The dedication of the Bums is such that they throw back any homer an opposing player hits into the bleachers. Should a Cub homer, the Bums throw their cups of beer into the air. They want to see the Cubs pour it on. If the Cubs have 12 runs, the Bums clamor for 13. If the Cubs have 13, the Bums roar for 14. By the eighth inning Wrigley Field is reverberating with noise as fans in the rest of the park stand up and slam their seats in cadence to the chants of the Bums. The din is so overwhelming that the opposing players in the field are at a disadvantage; they cannot hear the crack of the bat.
"These Bums are tremendous," says Selma. "It's something to be in a crucial situation and hear 25,000 people behind you.
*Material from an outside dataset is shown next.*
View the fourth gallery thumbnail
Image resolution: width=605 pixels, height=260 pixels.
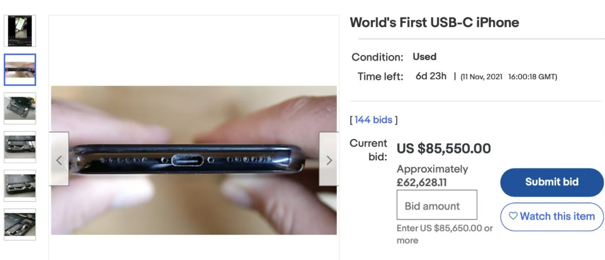[20, 147]
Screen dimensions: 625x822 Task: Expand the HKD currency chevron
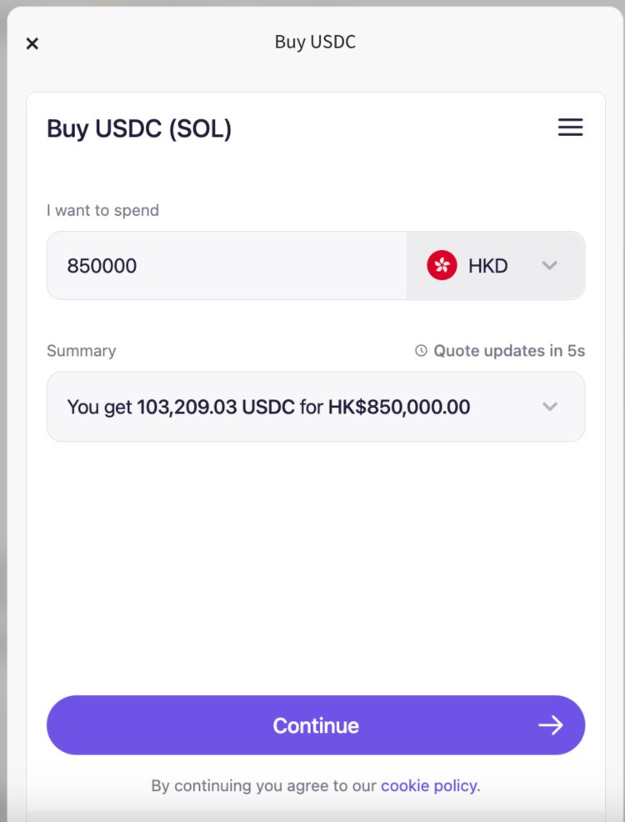pyautogui.click(x=549, y=266)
It gives you a strength you never knew you had." Gene Oliver says, "It starts a flow of adrenalin to you," and Santo adds, "They get everyone going." Once in a while catcalls from the bleachers backfire. The Bums got on Willie Davis of the Dodgers one day, and he got so fired up he hit two tremendous homers. The Bums were told, "Don't wake up Davis. Let him sleep."
The word is easy to pass among the Bums. They have a president, Ron Grousl, 24, a part-time bartender who began hanging out in the bleachers seven years ago. He wears a yellow hard hat with his name on it. Other regulars include Mike Haley, vice-president; Lou Blatz, 71, secretary (he pitched in what is now Wrigley Field in 1916 for the Chicago Whales in the Federal League); Doris Herbon, treasurer; and Bud Koszola, traveling secretary, who plans jaunts to spring training in Scottsdale or trips to Cincinnati and St. Louis. (Last year 17 of the Bums stayed in one room at St. Louis Chase-Park Plaza Hotel in a scene reminiscent of the Marx Brothers.)
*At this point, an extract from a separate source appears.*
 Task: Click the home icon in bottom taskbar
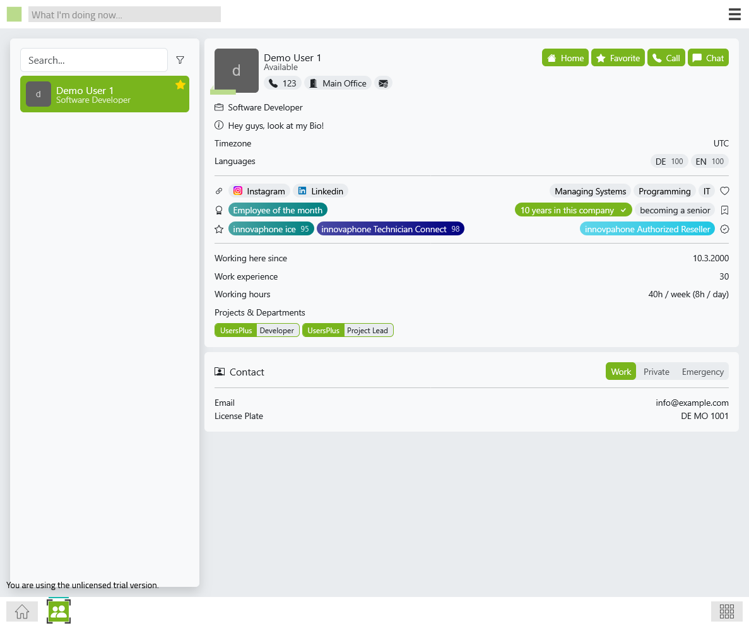pos(22,611)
The Bums, and other bleacher regulars, come from all walks of life. Some are schoolteachers who think nothing of playing hooky, and there is even an affluent gent with the grand old name of Samuel Insull III. Young Sam wears cut-down shorts, sneakers, a hat and tennis shirt. He speaks with an Ivy League accent and toddles about the bleachers with a beer. On occasion he is accompanied by his friendly, hovering stockbroker, L. E. (Pete) Kelley of Walston & Company, who says, "That Sam, he's the greatest."
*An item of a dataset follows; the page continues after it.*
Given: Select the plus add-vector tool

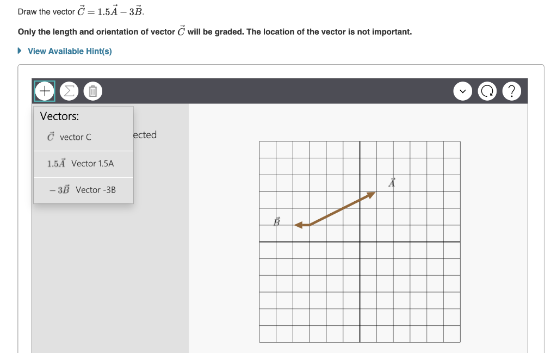Looking at the screenshot, I should pyautogui.click(x=44, y=91).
After a game at home the Bums repair to Ray's Bleachers, a bar at Waveland and Sheffield directly across the street from the entrance to the bleachers. The jukebox rocks but shouts from the Bums drown out the blare. Some of the Cubs may drop by to say hello and when they do the bar goes wild.
No one is more elated about the Bleacher Bums than Durocher. "These are some kind of fans!" he exclaims. "They're absolutely frantic with joy and happiness. They are in seventh heaven and you can't blame them. Their screaming and antics air marvelous and just bring the club on. They have exuberance in their hearts. And this is the attitude of the players. They smell the roses, they smell the money. They have an attitude of desire and determination. They feel they can go out and beat anybody. What we are trying to do in this clubhouse is to win a pennant for Mr. Wrigley, for the fans and for the city of Chicago. Win a pennant, that's what we're striving for. It's been a very long time in coming."